Industries and research institutions have invested heavily to develop effective methods to combat the problem with emerging machine learning, deep learning, big data, and computational intelligence technologies (Cai & Zhang, 2020; Chua & Storey, 2016; Oreski & Oreski, 2014). Their efforts in this perspective have resulted in many approaches that can intelligently differentiate legitimate transactions from fraudulent ones. However, no matter what methods are applied, some common problems still exist and often reduce their performance and efficiency. For instance, one of the most common problems resides in the training data of the past transactions represented by unbalanced distribution, which causes various difficulties of overfitting and results in inferior performances of the implemented classifiers (Altinbas, 2020). These problems occur due to the relatively smaller number of available fraudulent samples than legitimate ones. This type of unbalance prevents the designation of a dependable model of assessment (Khemakhem, Said, & Boujelbene, 2018). Moreover, data heterogeneity and overlap are additional issues that aggravate the problem (Arora & Kaur, 2019). Computational complexity is another challenge for effectively identifying anomalies (Coser, Maer-Matei, & Albu, 2019; Xu et al., 2020; Ye et al., 2018). These problems significantly impact the efficacy of any fraud recognition techniques that may produce a large number of incorrect classifications.

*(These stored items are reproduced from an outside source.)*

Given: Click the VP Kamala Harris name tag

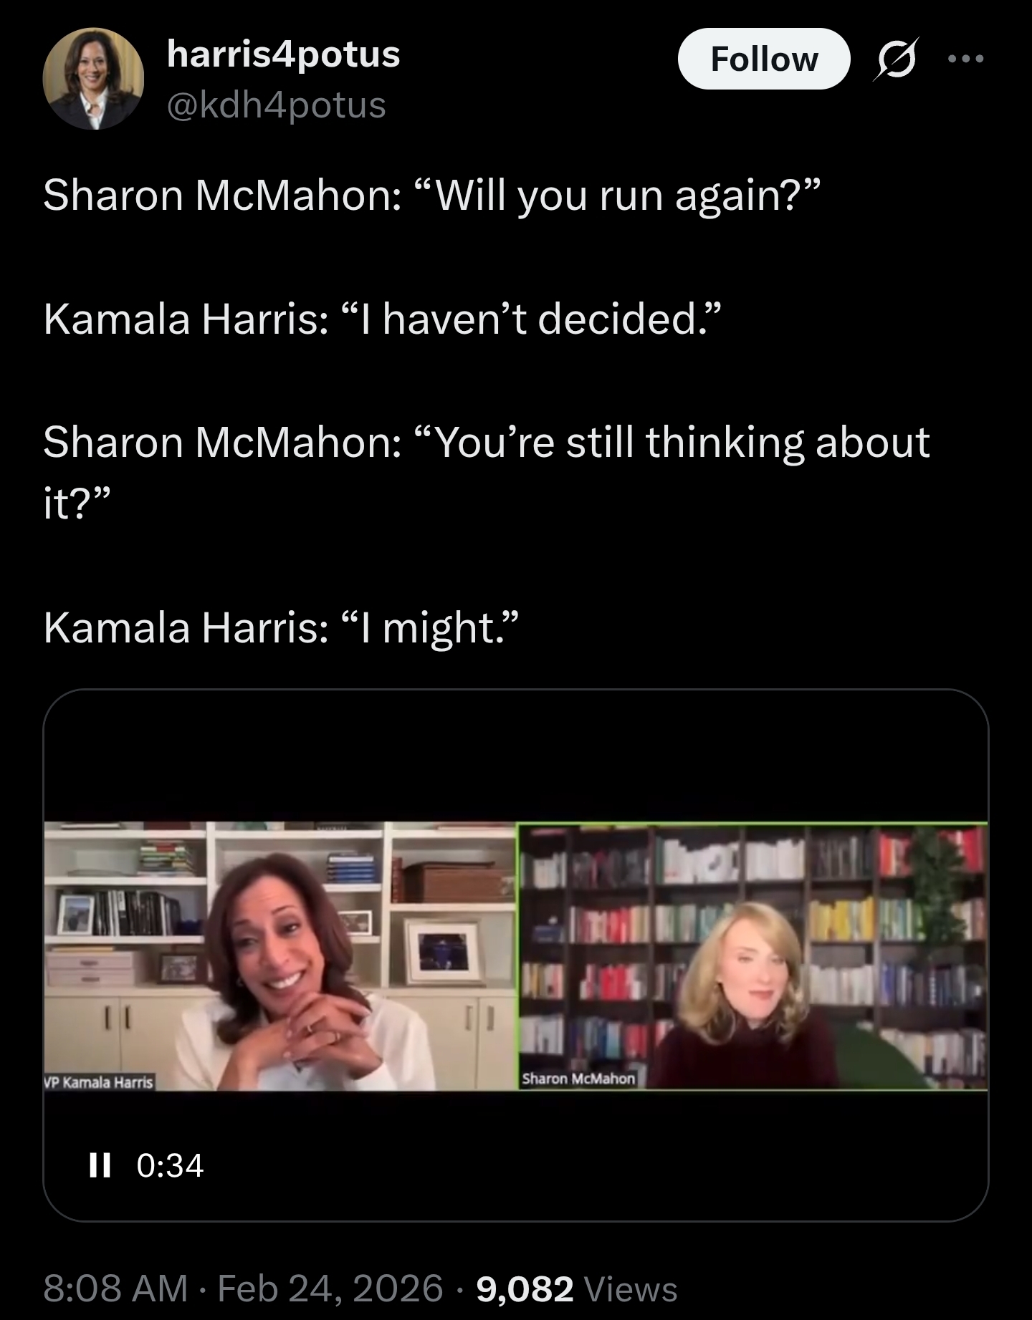Looking at the screenshot, I should tap(99, 1082).
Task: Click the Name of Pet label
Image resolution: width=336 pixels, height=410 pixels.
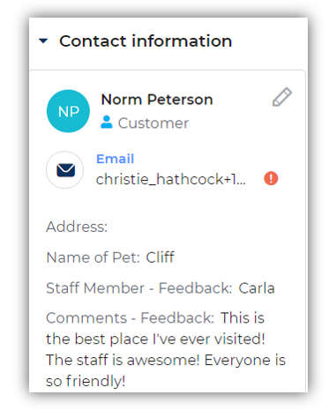Action: point(93,257)
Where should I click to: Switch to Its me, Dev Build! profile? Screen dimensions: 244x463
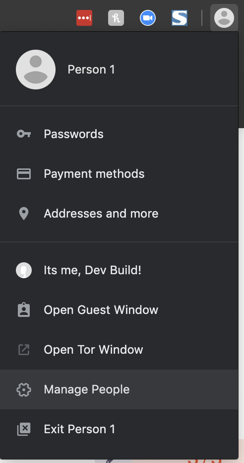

In recent years, most studies on credit risk assessment models for financial institutions have focused on improving imbalanced data or enhancing classification accuracy through multistage modeling and deep learning. Although these methods can somewhat boost accuracy, the following research gaps still exist. First, low time responsiveness dominates as models with higher classification accuracy tend to have higher model complexity. Second, transparency and interpretability are lacking for the existing methods, along with the insufficient analysis of behavior features (Laughlin, Sankaranarayanan, & El-Khatib, 2020). Therefore, to address the research gaps with the motivation of improving high efficiency and interpretability, we study the research questions in this paper as follows:
- (1)
How to build an efficient and interpretable fraud detection model based on the characteristics of the financial domain?
- (2)
How to obtain knowledge about the risks associated with credit assessment? And what are the implications for financial institutions?